UN Disabilities’ Czar Lambasts “Liberal Eugenics” But Promotes Abortion

By | April 23, 2020

Catalina Devandas Aguilar, UN Special Rapporteur on the Rights of Persons with Disabilities

NEW YORK, April 24 (C-Fam) A UN human rights expert on disabilities criticized “prenatal testing, selective abortion and preimplantation genetic diagnosis” in a report to UN member states, but fell short of calling for an end to the selective abortion of children with disabilities.

Even though there may be no coercive eugenic government programs, “in a context of widespread prejudice and discrimination against persons with disabilities, the aggregate effect of many individual choices are likely to produce eugenic outcomes,” the UN Special Rapporteur on the Rights of Persons with Disabilities, Catalina Devandas Aguilar said in her report to the UN Human Rights Council focused on bioethics.

Specifically writing about prenatal testing and selective abortion Devandas Aguilar says, “there is a concern that such practices may reinforce and socially validate the message that persons with disabilities ought not to have been born.”

Overall, Devandas Aguilar calls for a “return to a bioethics informed by human rights.” But she falls short of recognizing the human right to life of children with disabilities in the womb, which international experts say is to be presumed in binding international law.

Devandas Aguilar appeared mostly concerned with what she calls the “hegemony of ableism” and the social “stigma” attached to disabilities.

She criticizes “ableist social norms and market pressures” that she says “make it imperative to have the ‘best possible child’ with the best possible chances at life” as well as new theories that justify “genetic enhancement” and giving parents “the option to euthanize their newborns with disabilities.”

Devandas Aguilar, who is herself disabled, is especially attentive to the subjective experience of persons with disabilities.

“Disability rights advocates often feel forced to justify their own worth and existence. That is a feeling shared by many persons with disabilities throughout their lives,” she explains.

While she criticizes laws that “extend the time frame for a lawful abortion or, exceptionally, permit abortion in the presence of fetal impairment” she merely says the issue of prenatal testing and selective abortion “requires greater attention.”

Devandas Aguilar went out of her way to affirm the views of other UN experts who say abortion is a human right.

“Solutions must not compromise the right of all women, including women with disabilities, to decide whether or not they want to continue with a pregnancy,” she writes.

“Ultimately, tackling ableism (through social support and better education of families) is a more effective way to address disability selective abortion,” she surmises.

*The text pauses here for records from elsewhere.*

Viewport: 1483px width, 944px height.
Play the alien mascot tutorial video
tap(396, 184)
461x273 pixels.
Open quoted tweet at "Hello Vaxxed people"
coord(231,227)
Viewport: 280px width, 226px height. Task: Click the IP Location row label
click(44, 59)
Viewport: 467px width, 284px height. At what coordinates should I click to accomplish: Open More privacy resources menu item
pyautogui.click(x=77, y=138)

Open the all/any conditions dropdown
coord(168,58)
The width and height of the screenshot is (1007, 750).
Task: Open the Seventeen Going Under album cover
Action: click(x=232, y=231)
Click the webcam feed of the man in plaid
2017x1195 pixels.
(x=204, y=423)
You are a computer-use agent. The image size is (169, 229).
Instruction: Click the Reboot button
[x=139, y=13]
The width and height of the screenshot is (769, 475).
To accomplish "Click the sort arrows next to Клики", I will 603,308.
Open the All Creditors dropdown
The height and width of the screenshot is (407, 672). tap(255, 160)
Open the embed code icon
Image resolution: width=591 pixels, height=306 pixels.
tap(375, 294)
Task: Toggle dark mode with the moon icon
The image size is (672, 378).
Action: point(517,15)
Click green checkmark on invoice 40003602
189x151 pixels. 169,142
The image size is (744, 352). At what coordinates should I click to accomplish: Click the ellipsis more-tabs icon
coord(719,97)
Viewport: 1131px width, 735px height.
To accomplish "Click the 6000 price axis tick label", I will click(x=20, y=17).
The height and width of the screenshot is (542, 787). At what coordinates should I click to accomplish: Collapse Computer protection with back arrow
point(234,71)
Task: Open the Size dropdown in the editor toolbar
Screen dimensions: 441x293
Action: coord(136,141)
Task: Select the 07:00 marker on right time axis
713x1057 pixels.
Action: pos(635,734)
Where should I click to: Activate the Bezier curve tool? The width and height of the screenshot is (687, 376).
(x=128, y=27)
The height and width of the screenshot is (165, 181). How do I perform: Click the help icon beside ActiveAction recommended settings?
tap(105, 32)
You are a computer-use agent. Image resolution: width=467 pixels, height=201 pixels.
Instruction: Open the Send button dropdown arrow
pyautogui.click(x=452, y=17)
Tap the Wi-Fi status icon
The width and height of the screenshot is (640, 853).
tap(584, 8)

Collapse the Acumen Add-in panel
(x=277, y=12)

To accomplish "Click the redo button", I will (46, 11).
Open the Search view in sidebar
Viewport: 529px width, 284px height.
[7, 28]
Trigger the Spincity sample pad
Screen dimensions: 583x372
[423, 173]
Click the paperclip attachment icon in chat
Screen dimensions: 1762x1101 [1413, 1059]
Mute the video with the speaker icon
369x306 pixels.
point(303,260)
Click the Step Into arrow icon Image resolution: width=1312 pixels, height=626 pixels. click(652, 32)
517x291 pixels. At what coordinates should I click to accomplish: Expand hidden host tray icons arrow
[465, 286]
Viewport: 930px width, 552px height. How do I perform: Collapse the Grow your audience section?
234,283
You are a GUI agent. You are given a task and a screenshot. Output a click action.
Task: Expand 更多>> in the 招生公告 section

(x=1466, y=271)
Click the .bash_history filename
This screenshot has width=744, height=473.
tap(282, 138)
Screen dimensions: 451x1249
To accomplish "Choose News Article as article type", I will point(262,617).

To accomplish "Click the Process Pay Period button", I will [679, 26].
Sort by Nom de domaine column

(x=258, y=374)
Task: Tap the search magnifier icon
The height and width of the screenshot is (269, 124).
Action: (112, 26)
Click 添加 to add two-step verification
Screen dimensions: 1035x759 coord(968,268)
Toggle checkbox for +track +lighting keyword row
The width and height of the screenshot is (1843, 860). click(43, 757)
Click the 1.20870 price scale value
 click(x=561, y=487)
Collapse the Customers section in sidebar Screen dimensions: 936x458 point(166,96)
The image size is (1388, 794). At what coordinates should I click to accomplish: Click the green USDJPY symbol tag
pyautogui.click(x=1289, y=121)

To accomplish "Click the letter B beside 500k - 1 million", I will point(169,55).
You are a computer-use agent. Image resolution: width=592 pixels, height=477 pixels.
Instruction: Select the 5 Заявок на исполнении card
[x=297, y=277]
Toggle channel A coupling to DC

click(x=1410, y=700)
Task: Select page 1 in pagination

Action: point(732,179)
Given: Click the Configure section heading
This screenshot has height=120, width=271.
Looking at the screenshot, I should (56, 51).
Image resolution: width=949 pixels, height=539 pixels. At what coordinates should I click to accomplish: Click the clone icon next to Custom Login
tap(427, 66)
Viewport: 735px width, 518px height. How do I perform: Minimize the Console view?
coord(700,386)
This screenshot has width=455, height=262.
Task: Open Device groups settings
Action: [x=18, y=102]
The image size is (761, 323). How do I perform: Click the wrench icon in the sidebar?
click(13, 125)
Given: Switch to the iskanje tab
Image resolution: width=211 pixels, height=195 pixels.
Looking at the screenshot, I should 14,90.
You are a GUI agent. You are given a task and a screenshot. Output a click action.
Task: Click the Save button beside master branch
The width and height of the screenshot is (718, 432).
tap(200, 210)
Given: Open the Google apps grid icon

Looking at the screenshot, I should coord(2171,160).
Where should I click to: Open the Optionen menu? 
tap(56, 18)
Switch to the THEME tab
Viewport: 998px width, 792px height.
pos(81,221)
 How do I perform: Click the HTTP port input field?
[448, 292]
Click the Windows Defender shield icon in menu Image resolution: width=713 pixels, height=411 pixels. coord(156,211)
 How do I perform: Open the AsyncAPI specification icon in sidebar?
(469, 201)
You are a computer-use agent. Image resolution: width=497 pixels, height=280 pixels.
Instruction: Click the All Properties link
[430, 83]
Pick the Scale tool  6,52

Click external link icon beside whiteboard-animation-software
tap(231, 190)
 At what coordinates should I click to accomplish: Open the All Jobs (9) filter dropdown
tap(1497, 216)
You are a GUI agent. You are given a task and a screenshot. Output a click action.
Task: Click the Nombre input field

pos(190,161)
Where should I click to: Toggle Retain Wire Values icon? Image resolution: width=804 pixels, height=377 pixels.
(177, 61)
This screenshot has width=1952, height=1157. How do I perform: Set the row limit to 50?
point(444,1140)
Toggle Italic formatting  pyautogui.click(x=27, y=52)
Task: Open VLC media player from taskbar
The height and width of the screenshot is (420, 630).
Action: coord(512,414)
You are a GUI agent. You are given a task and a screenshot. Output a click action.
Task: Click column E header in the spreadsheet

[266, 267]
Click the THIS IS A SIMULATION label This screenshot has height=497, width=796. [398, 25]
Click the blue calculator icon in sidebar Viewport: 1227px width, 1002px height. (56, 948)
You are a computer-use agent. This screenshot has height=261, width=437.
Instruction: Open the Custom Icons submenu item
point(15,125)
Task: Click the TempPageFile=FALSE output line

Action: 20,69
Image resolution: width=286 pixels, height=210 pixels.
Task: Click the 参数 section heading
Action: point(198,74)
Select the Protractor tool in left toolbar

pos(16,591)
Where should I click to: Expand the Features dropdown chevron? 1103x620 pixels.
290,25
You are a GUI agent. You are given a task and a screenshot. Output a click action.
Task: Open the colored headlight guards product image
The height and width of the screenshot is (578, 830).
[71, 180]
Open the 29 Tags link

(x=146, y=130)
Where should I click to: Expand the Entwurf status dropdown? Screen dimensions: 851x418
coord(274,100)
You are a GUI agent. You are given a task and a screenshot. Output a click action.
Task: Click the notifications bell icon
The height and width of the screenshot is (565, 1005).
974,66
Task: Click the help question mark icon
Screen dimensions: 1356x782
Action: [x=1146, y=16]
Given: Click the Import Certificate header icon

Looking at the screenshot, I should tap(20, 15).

Devandas Aguilar is one of over two dozen human rights experts who annually report on human rights questions to the UN Human Rights Council in Geneva. Though such UN human rights experts routinely criticize countries by name, Devandas Aguilar appeared afraid to name countries in her report, even in egregious cases.

She criticized the “overall decrease in social acceptance and solidarity in relation to diversity and difference” from prenatal testing and abortion. But she did not mention countries like Iceland who have “eradicated” Down Syndrome or Denmark whose politicians boast of aborting up to 98% of children with Down Syndrome.

Devandas Aguilar condemned forced abortion and sterilization, but did not mention the widely-reported case in the United Kingdom where a Judge ordered an abortion on a disabled woman.

And she categorically rejected euthanasia and assisted suicide for the sole reason of having a disability, but fails to mention that in Belgium this is now a routine occurrence.